Plt Sekretaris Daerah Kalteng, Leonard S. Ampung, menjelaskan bahwa agenda evaluasi dan koordinasi teknis antar-unsur birokrasi ini merupakan mandat langsung dari Undang-Undang Nomor 23 Tahun 2014 tentang Pemerintahan Daerah. Harmonisasinya menjadi instrumen vital agar draf Rencana Kerja Pemerintah Daerah (RKPD) tidak melenceng dari visi nasional.
“Sinkronisasi dilakukan sejak tahap perencanaan, penganggaran, pengendalian hingga evaluasi. Ini penting agar pembangunan daerah berjalan searah dengan RPJPD, RPJMN, RKP hingga APBN, sekaligus selaras dengan RPJMD dan APBD di tingkat provinsi maupun kabupaten/kota,” ujar Leonard.
Ia menerangkan bahwa setiap instansi wajib merujuk pada Norma, Standar, Prosedur, dan Kriteria (NSPK) yang berlaku. Hal ini bertujuan sebagai tolok ukur teknis agar pelayanan publik dan tata kelola birokrasi di lapangan tetap transparan serta dapat dipertanggungjawabkan.

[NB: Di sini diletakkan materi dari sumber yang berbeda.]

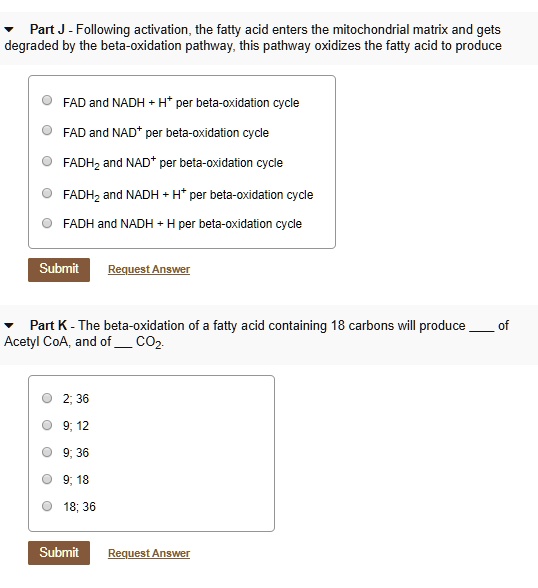Click the Part J heading text
Image resolution: width=538 pixels, height=588 pixels.
(x=47, y=30)
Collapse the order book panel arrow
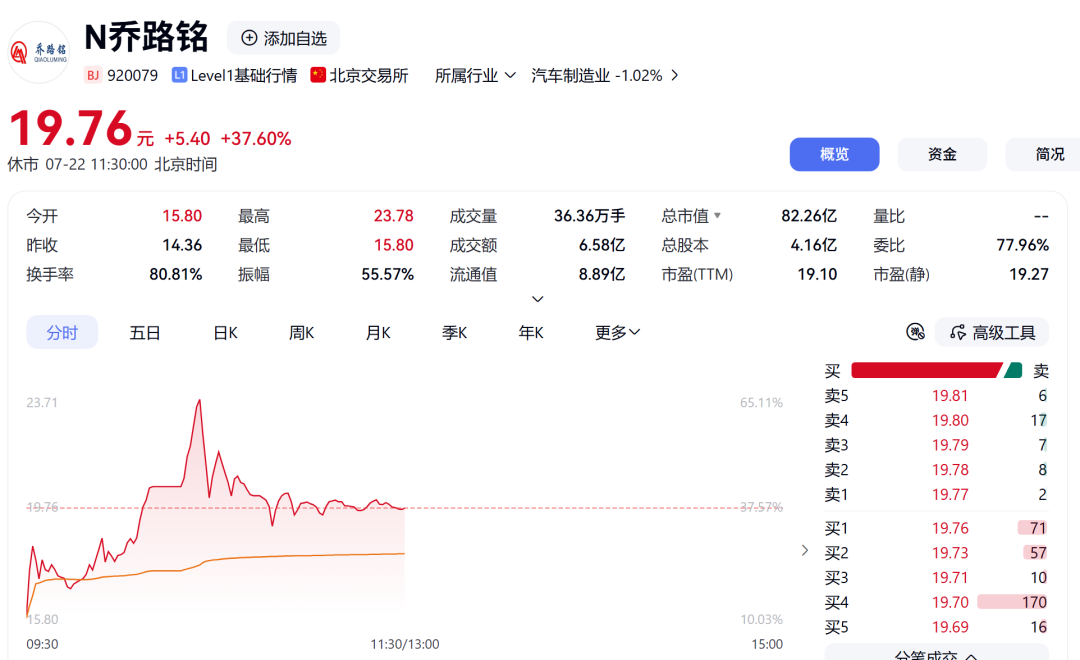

Leonard mengakui bahwa tim anggaran daerah saat ini dituntut untuk lebih fleksibel dalam mengantisipasi dinamika fiskal. Sebagai gambaran, estimasi awal kapasitas ekonomi tahun 2027 dalam dokumen RPJMD diproyeksikan menembus angka Rp8 triliun.

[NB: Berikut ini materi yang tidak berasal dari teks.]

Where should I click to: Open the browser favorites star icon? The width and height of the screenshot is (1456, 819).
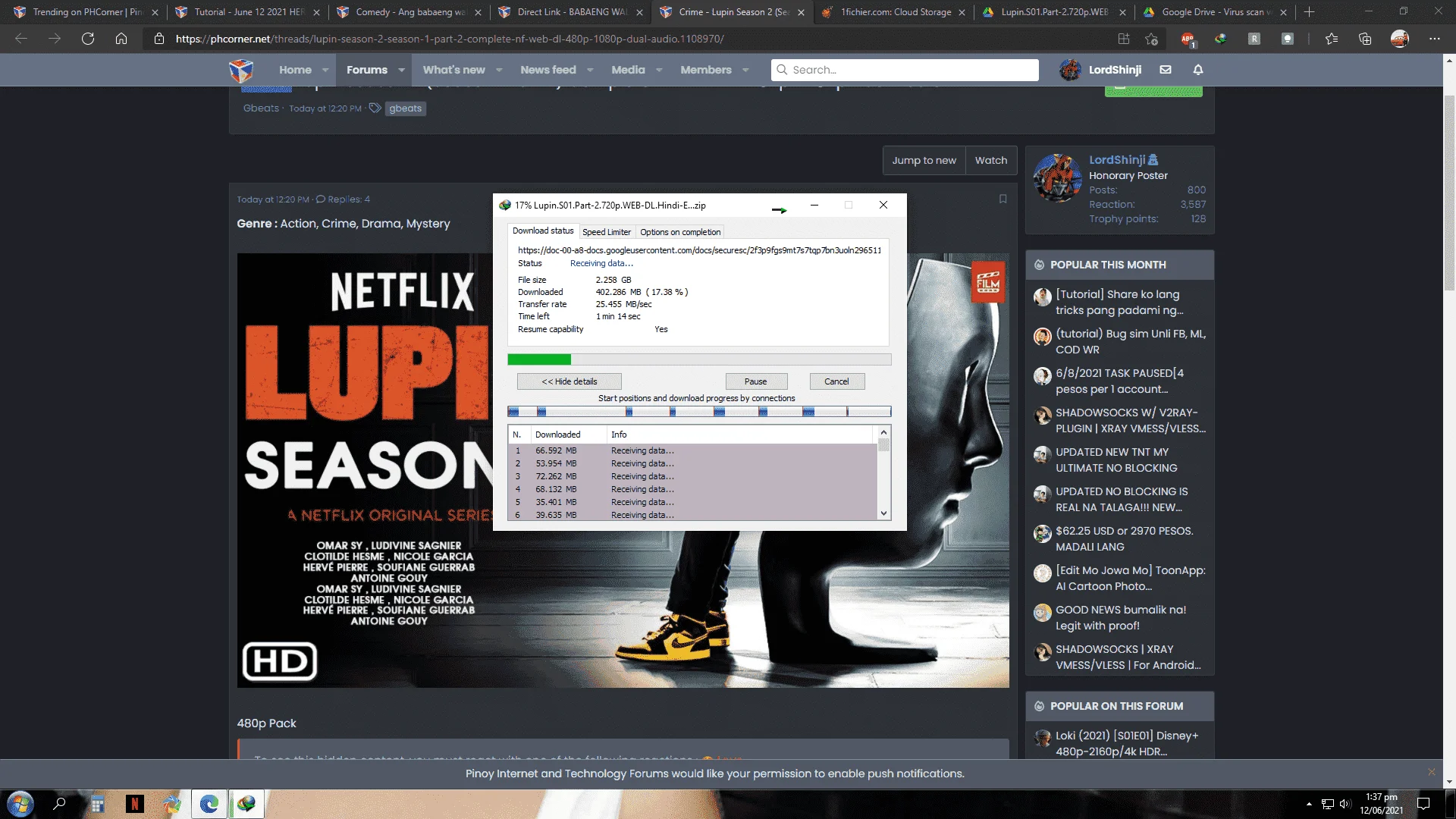pyautogui.click(x=1332, y=39)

Namun, mengacu pada kapasitas riil serapan APBD Murni Tahun Anggaran 2026, kalkulasi yang dinilai paling aman dan rasional berada di angka Rp5,4 triliun. Penyesuaian angka ini memaksa tim perencana mengencangkan ikat pinggang dan menyisir kembali program kerja.
“Artinya, kita harus menyusun prioritas secara cermat. Fokus pada yang benar-benar strategis dan berdampak luas,” tegasnya.

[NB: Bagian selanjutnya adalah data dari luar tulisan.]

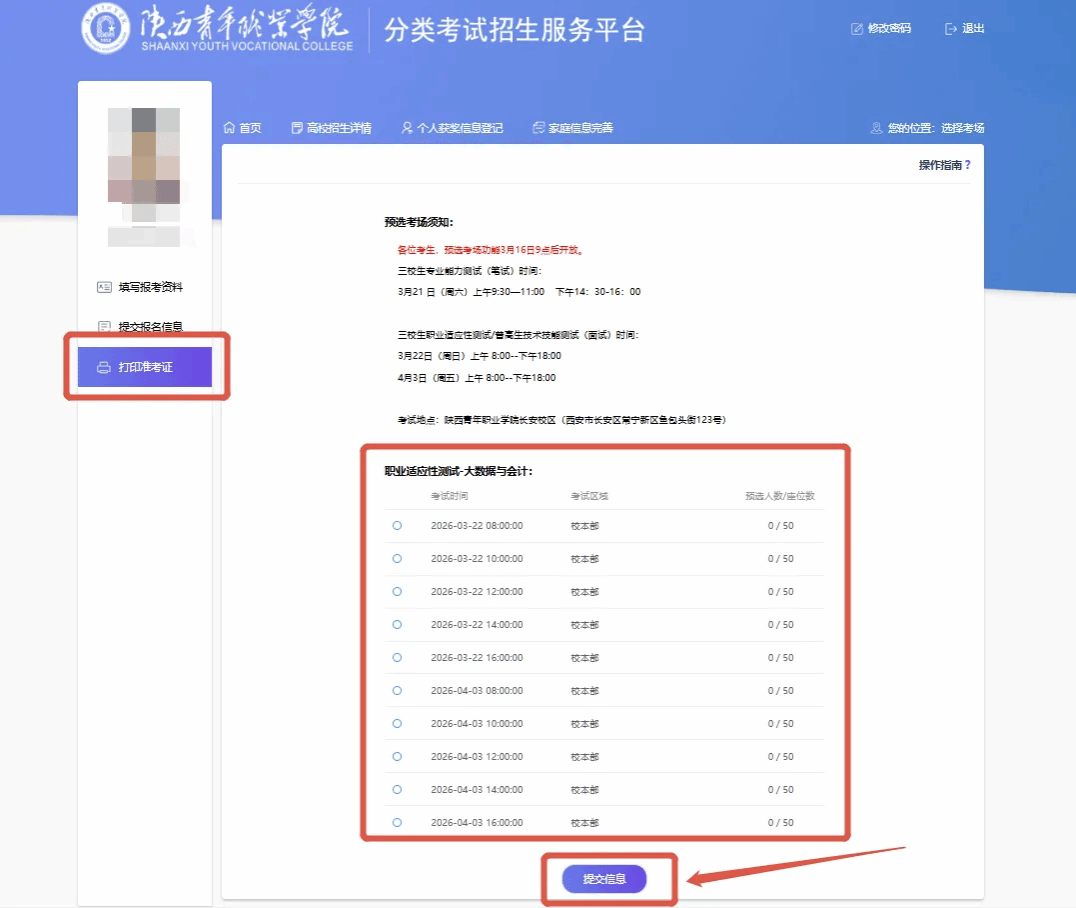
Task: Click the 修改密码 text link
Action: (x=889, y=29)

Secara makro, arah kebijakan pembangunan Kalteng pada periode tersebut didesain untuk mendongkrak skala roda ekonomi daerah serta efisiensi kinerja aparatur sipil negara. Fokus ini berjalan beriringan dengan tema pusat yang bertumpu pada produktivitas dan perluasan investasi sektor industri.
Dalam kesempatan itu, Pemprov Kalteng menetapkan sejumlah indikator utama kuantitatif pada RKPD 2027. Target tersebut meliputi laju pertumbuhan ekonomi pada level 5,4 persen, PDRB per kapita Rp95,06 juta, angka kemiskinan ditekan hingga 4,5 persen, rasio gini 0,280, serta angka pengangguran terbuka 3,3 persen.
Leonard menggarisbawahi agar fluktuasi target makro yang pernah bergeser pada tahun-tahun sebelumnya tidak terulang, sehingga pelaksanaan program di tingkat tapak memiliki kepastian hukum dan arah yang jelas.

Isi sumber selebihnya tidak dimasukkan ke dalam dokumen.